先日友達に借りた『カメレオン・リップス』のビデオが物凄く面白かったので、 頑張ってチケットを取り、劇場に足を運ぶ。
出演はみのすけ・大倉孝二・犬山イヌコ・三宅弘城・松永玲子・八嶋智人(敬称略)と 少数精鋭なのでレベルが高くて観応え充分!!
特に八嶋智人さんの存在感の大きさは流石!と想ってしまった。 また大倉孝二さんの身長の大きさにもビックリしてしまった(^^;)
チャズ・フォルティ(大倉孝二さん)は子供の頃に死なせてしまった弟チャズ(みのすけさん)のロボットと二人で仲睦まじく暮らしている。
チャズは弟を愛するが故に、弟の恋人達を殺して、 弟の記憶回路から彼女達の記憶を削除して『最初から無かった事』にし続けて来た。
だがスタンに新たな恋人スワンレイク(犬山イヌコさん)が現れて……
兄は愛する弟を失いたくないが為に犯罪を犯すのだが、 愛ゆえに犯す犯罪は、やっぱり罪なのだろうか?と少しだけ首を傾げてしまった。

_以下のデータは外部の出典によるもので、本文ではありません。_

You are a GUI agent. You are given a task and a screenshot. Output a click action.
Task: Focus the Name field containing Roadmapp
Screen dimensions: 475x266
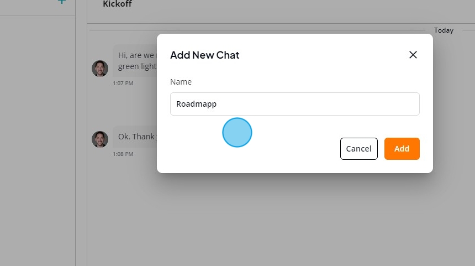tap(295, 104)
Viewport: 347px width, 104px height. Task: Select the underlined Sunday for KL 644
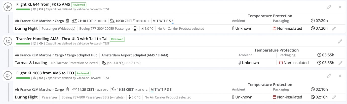point(173,21)
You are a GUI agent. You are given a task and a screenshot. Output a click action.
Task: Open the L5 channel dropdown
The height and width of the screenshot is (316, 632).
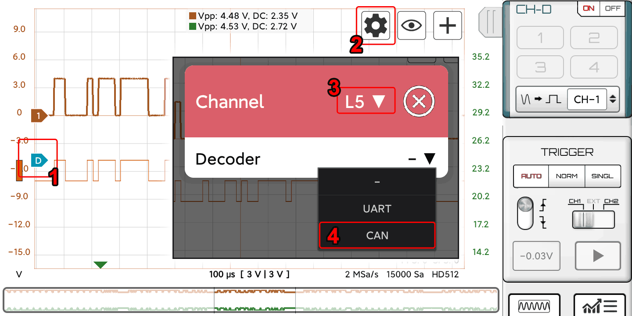tap(366, 101)
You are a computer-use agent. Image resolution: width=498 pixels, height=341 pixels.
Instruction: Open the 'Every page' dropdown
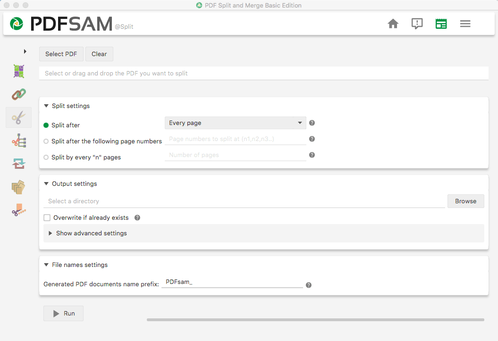pos(235,123)

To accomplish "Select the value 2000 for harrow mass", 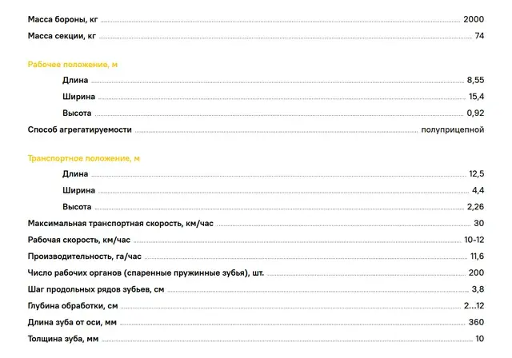I will pos(474,19).
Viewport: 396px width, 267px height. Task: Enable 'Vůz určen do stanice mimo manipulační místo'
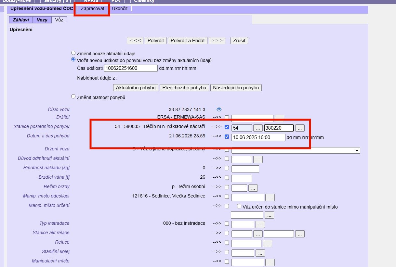pos(239,206)
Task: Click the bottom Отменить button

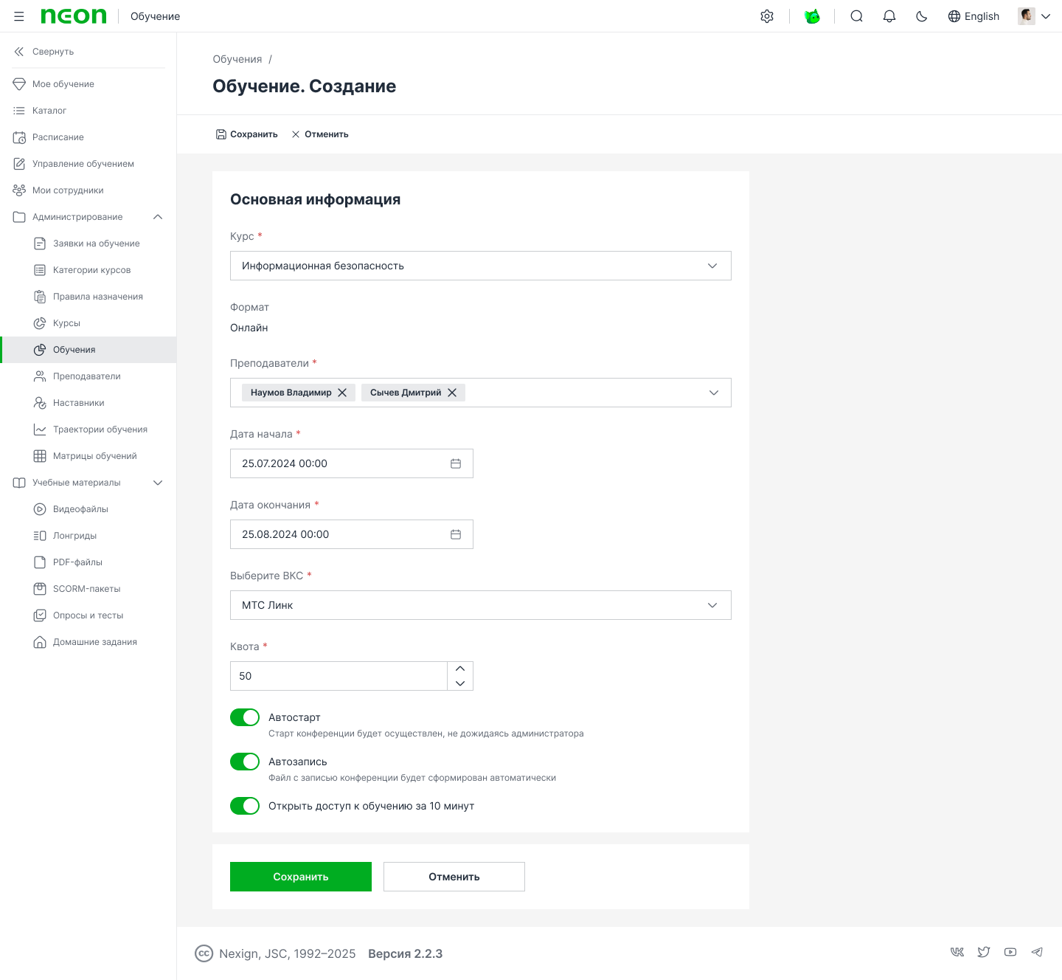Action: (454, 877)
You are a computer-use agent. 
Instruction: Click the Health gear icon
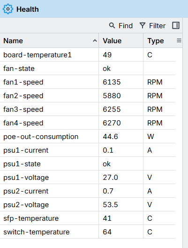pos(8,9)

チャズの想いが判るだけに、たとえ身勝手な行為でも何処か切なさを感じてしまう。 結局『ヒトゴロシ』は『ヒトゴロシ』で、許せない行為である訳なのだけれど……
また『記憶』と云うのも個人的に好きなテーマだったので大変興味深く観させて頂いた。
スタンはロボットだから、 記憶回路から『削除』されてしまった『記憶』は『永遠に無かった事』になる筈なのに、 「兄さんはたまに『有った事』を『無かった』と言い、『無かった事』を有ったと言う、 それが僕には変だと感じる」と疑問を抱く。
そして、壊れたガス管からかつての恋人ビビの腐乱した腕が現れた時、 スタンはこう叫ぶのだ。

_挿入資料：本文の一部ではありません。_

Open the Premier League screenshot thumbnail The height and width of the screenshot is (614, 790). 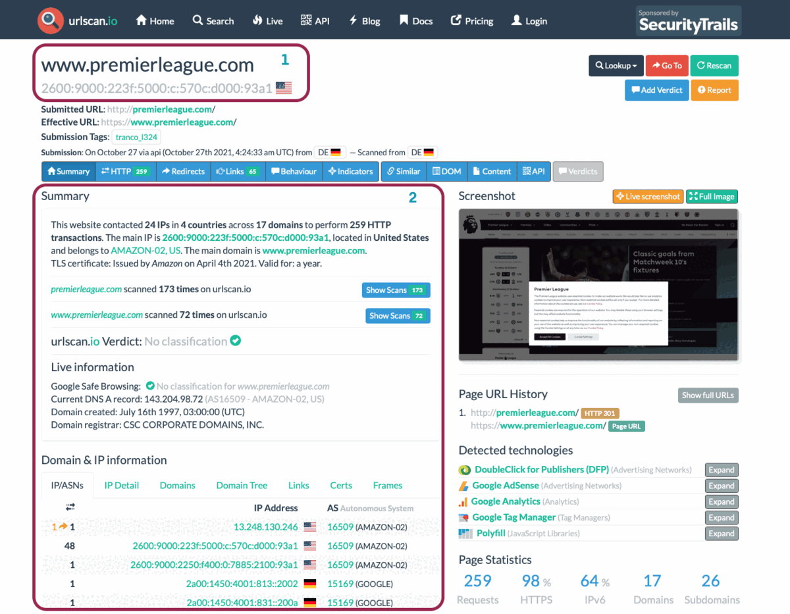pyautogui.click(x=598, y=285)
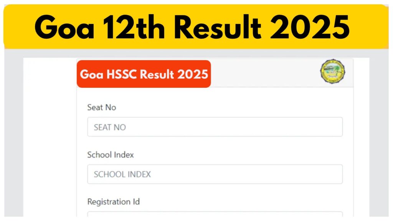Viewport: 393px width, 221px height.
Task: Click the placeholder text SCHOOL INDEX
Action: pyautogui.click(x=122, y=174)
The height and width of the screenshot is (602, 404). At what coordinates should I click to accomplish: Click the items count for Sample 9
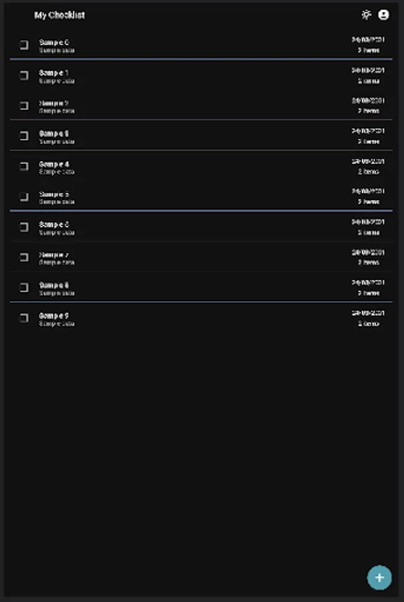point(368,323)
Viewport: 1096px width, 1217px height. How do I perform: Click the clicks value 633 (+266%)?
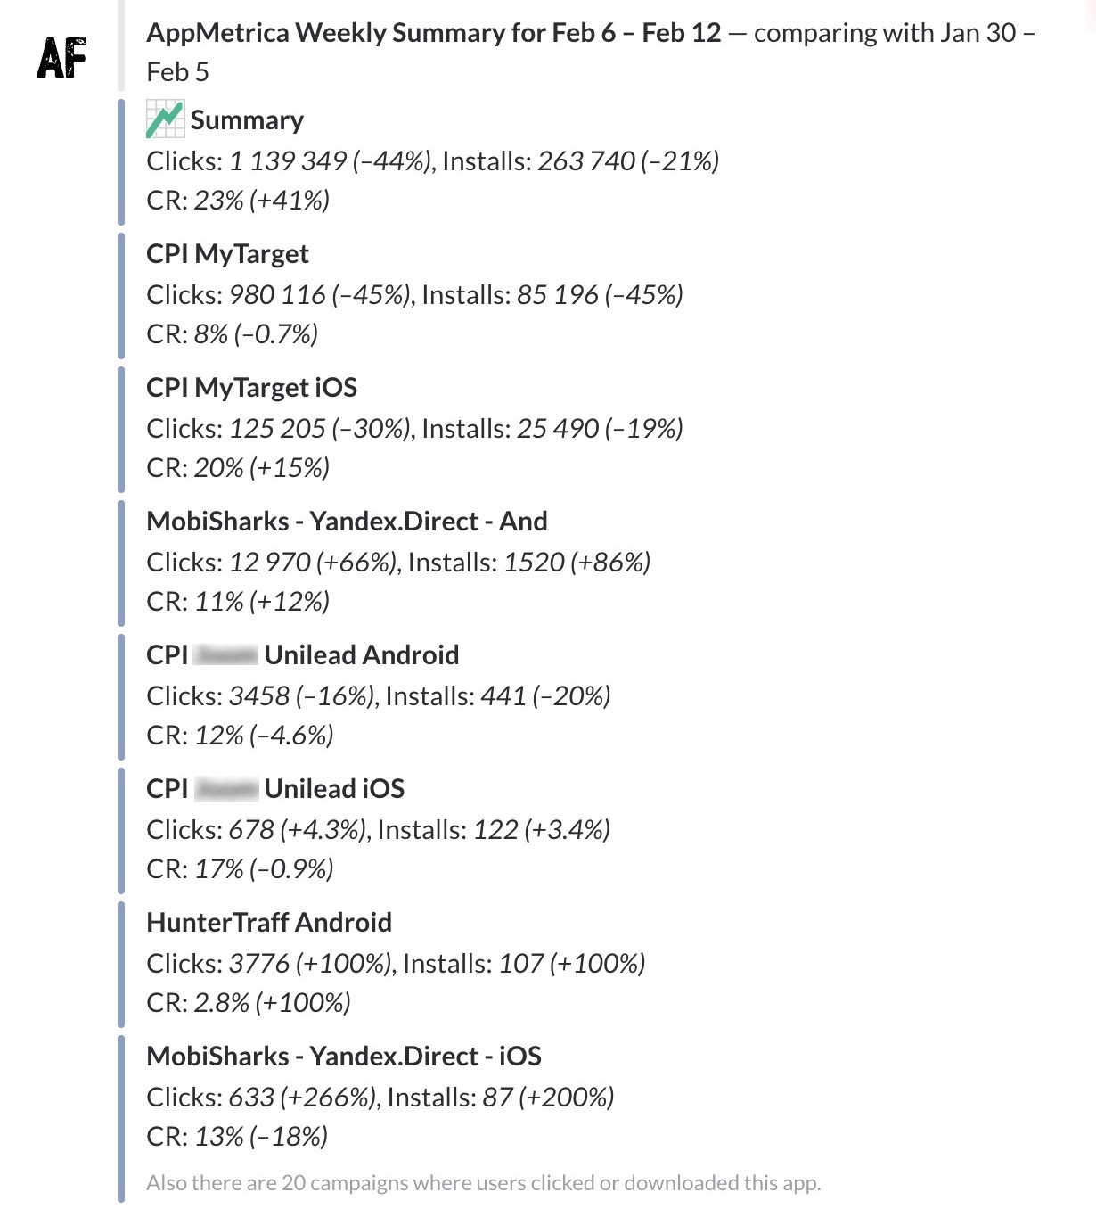(x=302, y=1098)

「ビビさんだ!あの腕はビビさんだ!僕があげた指輪をしてるよ!」
『ロボット』でも『人間』でも、 『記憶』から決して消す事の出来ない『何か』が有るのかもしれない、
そしてそれは、やっぱり『愛』とか呼ばれる感情なのだろうか?
“寒い時にはより寒い想いをしましょう”と云う訳では無いのだろうが、真冬の怖い話。
それも怖いのはやはり人間だと云うパターンの哀しい話だった。
余談だが、 “このお芝居の上演時間は2時間45分、途中休憩はございません。頑張って下さい!”とか “なおトイレは是非ともお済ませ下さい!”と云う開演前のアナウンスが面白かった(^^)
実際の処、上演時間の長さは全く気にならなかった。